‘Carefully framing in-service educator training promotes inclusive teaching strategies’ – Elizabeth Hooijer

At the 2018 World Education Research Association congress in Cape Town, Elizabeth Hooijer presented her work on professional in-service teacher training programmes to promote curriculum differentiation for inclusive education.

As education systems evolve and policies adapt, new directions for more effective in-service educator training are required. Educators play an essential role in successful educational change and in-service training programmes remain paramount as a means to inform educators of current thinking and to improve teaching practice in line with policy changes. With the introduction of inclusive education in South Africa numerous training programmes for in-service educators to implement inclusive classroom practices have been conducted.
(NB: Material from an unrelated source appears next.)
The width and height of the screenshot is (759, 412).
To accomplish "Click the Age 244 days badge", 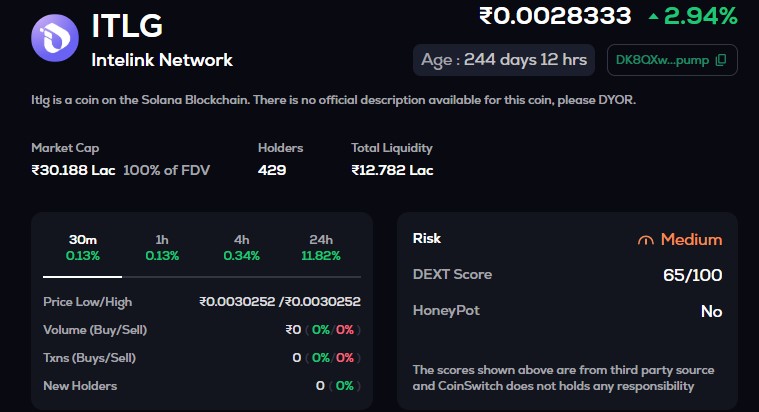I will point(504,60).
However nearly two decades after the implementation of inclusive education many educators still report that they are ill-equipped to meet the demands of teaching inclusively despite having attended in-service training programmes. This perception that educators hold remains one of the main barriers to implementing inclusive teaching strategies. Effective in-service training programmes need to disavow this belief and affirm educators that they already are teaching inclusively and possess much knowledge required to teach inclusively. This paper described Conole’s seven Cs framework of learning design as a model for short term in-service professional educator development programmes. This learning design was used successfully in the training of in-service educators in four South African provinces. Using this framework the facilitators conceptualised and modeled effective classroom strategies which educators could take directly back to their classrooms in order to teach more inclusively.